As a matter of fact, opposition to Zionism was a key feature of the many new forms of traditionalist Judaism that took rise in the late 19th and early 20th centuries. Indeed, it is best to think of these new forms as occupying a spectrum that included more moderate and more radical versions, though the differences would not be readily discernible to the average observer. For example, a new traditionalist movement took rise in 1912, the Agudat Yisrael, composed of Chasidic and non-Chasidic Jews from Poland and Germany, with the express mission of warding off the secularizing influence of the Zionist movement. They were not joined, however, by the leaders of Hungarian Charedi Judaism such as Joel Teitelbaum and the Munkaczer Rebbe, who, in fact, forbade their followers from having any contact with the Aguda.
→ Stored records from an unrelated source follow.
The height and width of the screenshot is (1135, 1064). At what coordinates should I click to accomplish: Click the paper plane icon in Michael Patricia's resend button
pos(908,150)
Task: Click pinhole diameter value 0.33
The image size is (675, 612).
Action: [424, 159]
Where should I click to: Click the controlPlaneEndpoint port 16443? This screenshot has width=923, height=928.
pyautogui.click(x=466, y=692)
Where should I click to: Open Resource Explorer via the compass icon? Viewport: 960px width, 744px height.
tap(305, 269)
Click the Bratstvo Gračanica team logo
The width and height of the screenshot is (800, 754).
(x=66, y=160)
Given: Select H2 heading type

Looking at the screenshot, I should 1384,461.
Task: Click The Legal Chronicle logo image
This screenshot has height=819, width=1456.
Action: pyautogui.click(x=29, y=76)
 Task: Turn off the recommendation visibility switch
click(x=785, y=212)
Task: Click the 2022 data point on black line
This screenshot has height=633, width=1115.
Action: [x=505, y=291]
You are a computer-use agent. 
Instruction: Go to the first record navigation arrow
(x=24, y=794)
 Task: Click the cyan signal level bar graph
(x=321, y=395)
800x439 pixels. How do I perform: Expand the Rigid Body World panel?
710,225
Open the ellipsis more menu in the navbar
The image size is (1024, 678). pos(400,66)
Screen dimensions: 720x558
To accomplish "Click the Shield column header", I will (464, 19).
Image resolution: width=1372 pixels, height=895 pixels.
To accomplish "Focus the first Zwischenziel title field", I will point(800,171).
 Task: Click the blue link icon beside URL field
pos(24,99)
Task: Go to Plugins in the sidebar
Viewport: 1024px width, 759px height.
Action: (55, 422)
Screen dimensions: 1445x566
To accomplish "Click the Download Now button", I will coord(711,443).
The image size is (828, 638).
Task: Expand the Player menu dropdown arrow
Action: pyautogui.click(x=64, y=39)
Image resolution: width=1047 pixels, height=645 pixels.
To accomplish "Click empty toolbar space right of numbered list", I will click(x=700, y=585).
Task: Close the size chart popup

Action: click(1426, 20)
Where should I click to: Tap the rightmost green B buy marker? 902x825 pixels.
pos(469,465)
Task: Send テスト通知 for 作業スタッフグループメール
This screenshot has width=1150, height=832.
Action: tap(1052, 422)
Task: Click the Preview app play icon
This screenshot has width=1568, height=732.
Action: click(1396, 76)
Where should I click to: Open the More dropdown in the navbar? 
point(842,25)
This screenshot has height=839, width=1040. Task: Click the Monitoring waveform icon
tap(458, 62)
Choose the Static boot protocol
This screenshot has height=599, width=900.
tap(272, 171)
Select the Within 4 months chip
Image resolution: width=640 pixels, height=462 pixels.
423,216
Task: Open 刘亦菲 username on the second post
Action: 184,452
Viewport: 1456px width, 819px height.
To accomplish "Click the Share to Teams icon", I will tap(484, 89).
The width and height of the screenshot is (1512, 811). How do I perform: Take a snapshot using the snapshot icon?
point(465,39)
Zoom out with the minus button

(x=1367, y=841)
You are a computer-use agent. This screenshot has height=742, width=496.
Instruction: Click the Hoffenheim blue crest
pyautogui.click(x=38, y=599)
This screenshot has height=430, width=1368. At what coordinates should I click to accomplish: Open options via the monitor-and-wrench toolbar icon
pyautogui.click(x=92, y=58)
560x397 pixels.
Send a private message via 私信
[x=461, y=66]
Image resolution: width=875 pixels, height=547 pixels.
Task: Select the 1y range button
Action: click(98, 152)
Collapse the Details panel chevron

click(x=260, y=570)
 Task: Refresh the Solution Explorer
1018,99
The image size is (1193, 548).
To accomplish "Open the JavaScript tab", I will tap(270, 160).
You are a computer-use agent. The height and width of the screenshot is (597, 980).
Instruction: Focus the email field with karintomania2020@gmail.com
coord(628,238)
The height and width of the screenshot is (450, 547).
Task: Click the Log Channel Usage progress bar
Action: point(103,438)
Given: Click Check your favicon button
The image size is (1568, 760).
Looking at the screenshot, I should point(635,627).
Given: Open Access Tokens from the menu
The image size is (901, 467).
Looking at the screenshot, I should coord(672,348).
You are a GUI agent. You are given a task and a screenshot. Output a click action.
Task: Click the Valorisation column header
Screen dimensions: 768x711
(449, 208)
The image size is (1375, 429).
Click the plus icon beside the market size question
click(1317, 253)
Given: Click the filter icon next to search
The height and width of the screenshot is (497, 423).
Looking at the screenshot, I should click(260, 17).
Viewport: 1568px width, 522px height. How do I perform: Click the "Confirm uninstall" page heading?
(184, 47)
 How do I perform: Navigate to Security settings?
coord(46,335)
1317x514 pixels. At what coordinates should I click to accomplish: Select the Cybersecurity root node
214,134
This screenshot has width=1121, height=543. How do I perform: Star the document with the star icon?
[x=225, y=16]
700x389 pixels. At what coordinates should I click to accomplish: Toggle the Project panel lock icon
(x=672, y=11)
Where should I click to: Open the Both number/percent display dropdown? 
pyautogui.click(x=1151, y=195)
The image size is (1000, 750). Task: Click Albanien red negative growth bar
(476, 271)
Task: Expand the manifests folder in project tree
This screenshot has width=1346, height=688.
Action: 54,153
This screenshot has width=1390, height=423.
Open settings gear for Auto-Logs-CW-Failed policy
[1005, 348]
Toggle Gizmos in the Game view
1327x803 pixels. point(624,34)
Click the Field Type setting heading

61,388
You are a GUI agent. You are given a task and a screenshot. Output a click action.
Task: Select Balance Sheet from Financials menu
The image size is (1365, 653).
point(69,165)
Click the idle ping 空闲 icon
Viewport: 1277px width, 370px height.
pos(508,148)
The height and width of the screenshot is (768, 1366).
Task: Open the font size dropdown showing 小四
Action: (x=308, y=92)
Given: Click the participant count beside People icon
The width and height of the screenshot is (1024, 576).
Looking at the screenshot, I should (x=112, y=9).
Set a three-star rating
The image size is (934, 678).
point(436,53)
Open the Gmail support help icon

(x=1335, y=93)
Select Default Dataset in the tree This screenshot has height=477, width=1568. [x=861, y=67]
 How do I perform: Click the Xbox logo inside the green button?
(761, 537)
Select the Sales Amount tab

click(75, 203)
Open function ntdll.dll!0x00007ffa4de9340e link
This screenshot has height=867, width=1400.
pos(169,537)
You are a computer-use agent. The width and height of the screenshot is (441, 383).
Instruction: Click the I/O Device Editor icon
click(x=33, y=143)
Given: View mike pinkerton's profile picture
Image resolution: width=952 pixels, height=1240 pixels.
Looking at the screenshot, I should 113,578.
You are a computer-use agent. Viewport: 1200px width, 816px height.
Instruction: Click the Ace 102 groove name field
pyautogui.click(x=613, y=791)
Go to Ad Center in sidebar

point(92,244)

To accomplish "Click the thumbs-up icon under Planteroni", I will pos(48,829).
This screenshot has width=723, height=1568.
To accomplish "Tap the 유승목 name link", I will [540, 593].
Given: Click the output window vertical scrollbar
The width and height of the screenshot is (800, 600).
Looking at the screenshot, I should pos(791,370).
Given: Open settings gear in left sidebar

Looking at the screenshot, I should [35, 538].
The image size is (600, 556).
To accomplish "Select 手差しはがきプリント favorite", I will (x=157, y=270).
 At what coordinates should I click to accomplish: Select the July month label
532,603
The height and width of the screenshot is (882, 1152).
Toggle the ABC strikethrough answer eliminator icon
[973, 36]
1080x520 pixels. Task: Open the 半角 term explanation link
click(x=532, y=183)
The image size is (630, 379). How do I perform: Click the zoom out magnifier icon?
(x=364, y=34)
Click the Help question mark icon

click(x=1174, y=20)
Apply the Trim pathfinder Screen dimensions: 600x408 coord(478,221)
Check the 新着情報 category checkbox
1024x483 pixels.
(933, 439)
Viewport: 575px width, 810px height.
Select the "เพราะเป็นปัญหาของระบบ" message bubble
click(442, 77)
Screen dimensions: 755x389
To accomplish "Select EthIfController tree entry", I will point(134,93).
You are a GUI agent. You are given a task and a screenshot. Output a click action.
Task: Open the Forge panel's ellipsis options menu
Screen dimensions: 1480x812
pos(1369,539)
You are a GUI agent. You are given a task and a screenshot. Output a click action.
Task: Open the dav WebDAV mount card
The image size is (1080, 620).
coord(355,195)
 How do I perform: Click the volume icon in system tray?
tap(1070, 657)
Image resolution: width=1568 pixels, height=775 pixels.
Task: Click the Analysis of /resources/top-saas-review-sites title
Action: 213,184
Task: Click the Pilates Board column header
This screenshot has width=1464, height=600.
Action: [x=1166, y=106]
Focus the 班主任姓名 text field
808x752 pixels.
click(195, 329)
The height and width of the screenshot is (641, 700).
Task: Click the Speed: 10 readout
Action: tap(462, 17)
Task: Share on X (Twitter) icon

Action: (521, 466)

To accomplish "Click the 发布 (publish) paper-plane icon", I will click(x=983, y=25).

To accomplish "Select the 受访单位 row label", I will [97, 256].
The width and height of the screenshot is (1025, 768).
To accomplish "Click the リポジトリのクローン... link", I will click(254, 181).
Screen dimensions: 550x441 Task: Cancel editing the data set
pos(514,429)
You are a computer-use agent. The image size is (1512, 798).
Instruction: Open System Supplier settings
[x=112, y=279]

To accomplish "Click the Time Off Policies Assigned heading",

This reminds us that the impulse to engage in battle that has been so central to Charedi Judaism was often directed against one’s putative allies. The Hungarians regarded themselves as purists and branded the Aguda as collaborators, for reasons that will soon become clear.

For all of their opposition to Zionism, Charedim of different stripes — moderates and radicals alike — felt a deep bond with Eretz Yisra’el and sought to settle there. The more radical among them established in 1919 their own “Edah Charedit” (Charedi Community) in the Mea She’arim neighborhood of Jerusalem. This community served as an alternative, anti-Zionist source of religious authority, with its own synagogues, yeshivas and kashrut norms in various Jerusalem neighborhoods, as well as Bnei Brak. Their own curious blend of quietism and activism rested on the belief that while one should not seek to establish Jewish self-government in Palestine in advance of the Messiah, one should not surrender the Holy Land to the Zionists, with whom compromise was impossible.

The Aguda adopted a different tack. In 1933, it entered into an agreement with the Zionist-led Jewish Agency to receive 6.5 percent of the immigration certificates to Palestine that the agency had to distribute. And in 1947, the Aguda was partner to the famous Status Quo agreement that David Ben-Gurion, soon to be Israel’s first prime minister, proposed that guaranteed that the new state would observe the Sabbath, maintain kashrut in government institutions, and cede control over education and personal status matters to religious authorities. 

Over time, the Aguda has become more and more integrated into Israeli political life; its representatives serve as deputy ministers and members of Knesset. Some would say that the price to pay for the Status Quo agreement — and the Aguda’s involvement in Israeli public life — is a high one: coercive Orthodox control over religious affairs in Israel. That may well be, but what transpired in Beit Shemesh — and the battle over gender segregation on buses in Israel — result from the more radical Charedi component, whose roots extend back to the Edah Charedit. While adamantly separatist — for example, their leaders do not serve in the Knesset or in government ministries — they are, at the same time, an increasingly aggressive, visible and populous component of the Israeli public square. Their heavy-handed and at times violent tactics are not new. They have their roots in the formative Hungarian setting of Charedi Judaism. The key question is: Will their growing numbers necessitate a greater integration into and accommodation to Israeli society, thereby mitigating their separatist and martial impulses? Or will their increasing prominence and sense of empowerment result in ever-deeper fissures in Israel’s social fabric? To a great extent, the future of Israel hinges on the answer to these questions.

David N. Myers is chair of the UCLA History Department; he is writing a book, along with Nomi Stolzenberg, on the Satmar Chasidic village of Kiryas Joel, N.Y.